Wenn Sie trainieren, um die Ausdauer zu verbessern, sind lange Trainingseinheiten von Vorteil. Mache mehrere Freestyle-Sets von 400 bis 500 Metern mit Pausen dazwischen. Vervollständigen Sie den gesamten Satz, wenn möglich, ohne anzuhalten. Das Ziel ist nicht, schnell zu sein, sondern das Ende des Satzes zu erreichen, ohne sich erschöpft zu fühlen. Ein weiterer Weg, um die Ausdauer zu verbessern, ist das Üben eines individuellen Medleys, einer Mischung aus Schmetterling, Rücken, Brustschwimmen und Freistil. Probieren Sie jeweils 50 Meter aus.
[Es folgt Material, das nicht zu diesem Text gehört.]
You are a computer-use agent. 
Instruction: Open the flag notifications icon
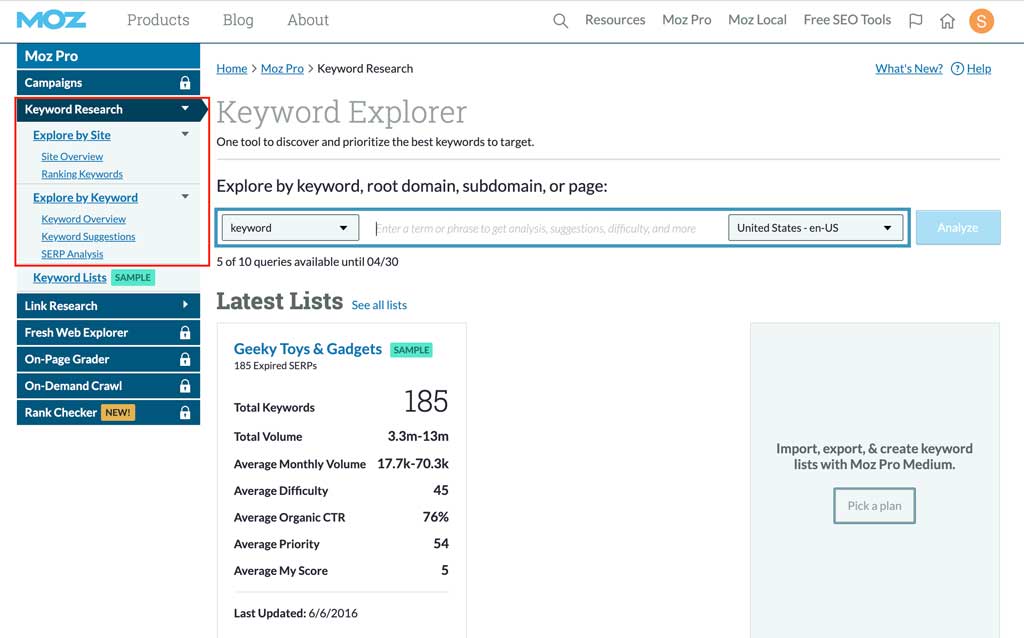coord(915,21)
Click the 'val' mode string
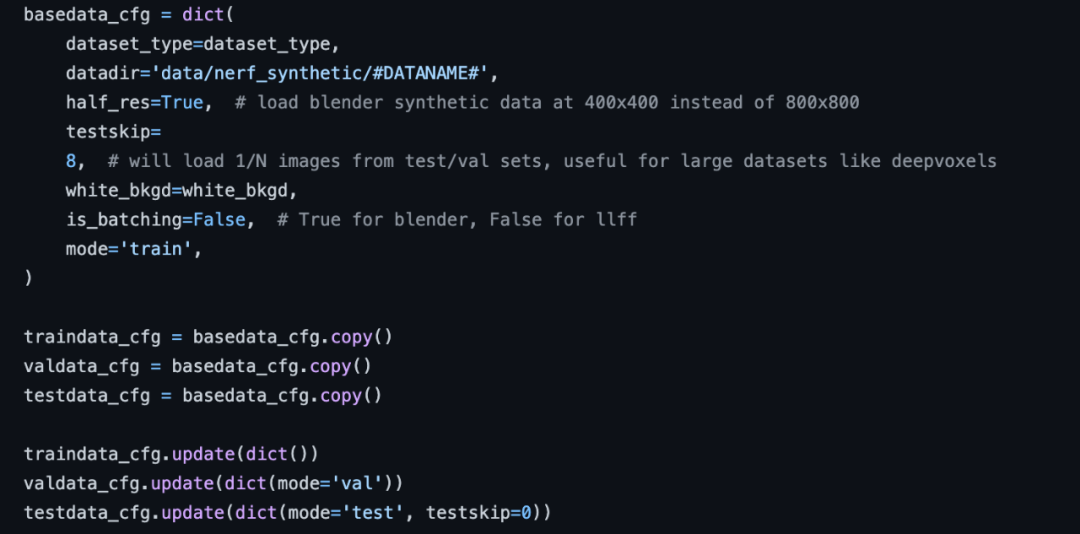1080x534 pixels. click(360, 483)
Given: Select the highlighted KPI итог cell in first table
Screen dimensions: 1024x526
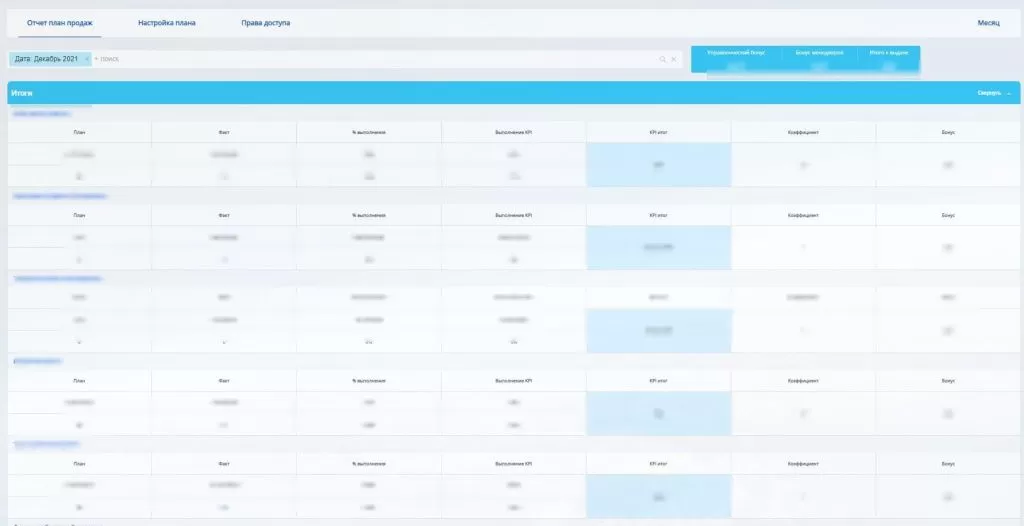Looking at the screenshot, I should 658,164.
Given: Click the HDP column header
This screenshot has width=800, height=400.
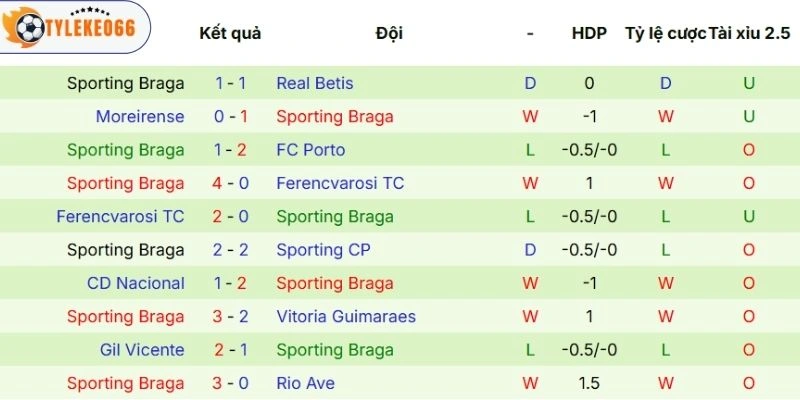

Das Umschalten zwischen diesen vier Hüben wirkt sich auf eine Vielzahl von Muskelgruppen aus und hilft dabei, Ihre Ausdauer aufzubauen. Wenn Sie sich lieber an einen Schlag halten möchten, üben Sie ein paar Sätze eines 100-Meter-Schmetterlings. Wie Dick Hannula und Nort Thornton 2012 in "The Swim Coaching Bible" betonten, ist der Schmetterling eine Mischung aus "Ausdauer und Kraft" und wird letztendlich dazu beitragen, die Ausdauer für alle Ihre Schläge zu verbessern. Wenn Sie mit dem Schmetterling zu kämpfen haben, versuchen Sie, den Schmetterlingsschlag für ein paar Runden Ihres Trainings zu berücksichtigen - Sie werden erstaunt sein, wie schnell sich Ihre Ausdauer verbessert.

Techniktraining

Wenn Sie Ihre Schwimmtechnik verbessern möchten, konzentrieren Sie sich den größten Teil Ihres Trainings auf den Schlaganfall, den Sie verbessern möchten. Versuchen Sie, den Schlag auf verschiedene Arten zu schwimmen: Halten Sie Ihre Arme an den Seiten oder vorne in der Stromlinienposition und geben Sie den Tritt; Halten Sie Ihre Beine gerade hinter sich oder verwenden Sie eine Zugboje, um die Armstriche zu bearbeiten. Üben Sie ein paar 50- oder 100-Meter-Sprints und messen Sie die Verbesserung. Es ist auch wichtig, Atemtechniken zu üben, um sicherzustellen, dass Ihr Körper genügend Sauerstoff erhält. Laut Marty Gaal vom Magazin "USA Triathlon Life" muss man beim richtigen Atmen wissen, wann und wie man atmet. Arbeiten Sie daran, die rhythmische Atmung zu entwickeln, indem Sie darauf achten, wie oft Sie atmen und wie lange dieser Atemzug dauert, und versuchen Sie, das Timing konsistent zu halten. Vermeiden Sie bei Freestyle und Butterfly Hyperventilation, indem Sie nicht mehr als bei jedem zweiten Stoke einatmen.

Erinnerungen

Bleiben Sie hydratisiert und ruhen Sie sich aus, wenn Sie das Gefühl haben, zu müde zu sein, um fortzufahren. Wenn Sie eine Pause brauchen, aber nicht ganz aufhören möchten, schwimmen Sie ein paar langsame Runden, um Ihrem Körper eine Pause zu gönnen und gleichzeitig die Durchblutung Ihrer Muskeln aufrechtzuerhalten. Wenn Sie ein Anfängerschwimmer sind, sollten Sie sich nicht zu sehr anstrengen - das Wassertraining unterscheidet sich stark vom Training auf trockenem Land und es kann sein, dass Sie sich nach den ersten Trainingseinheiten wund fühlen.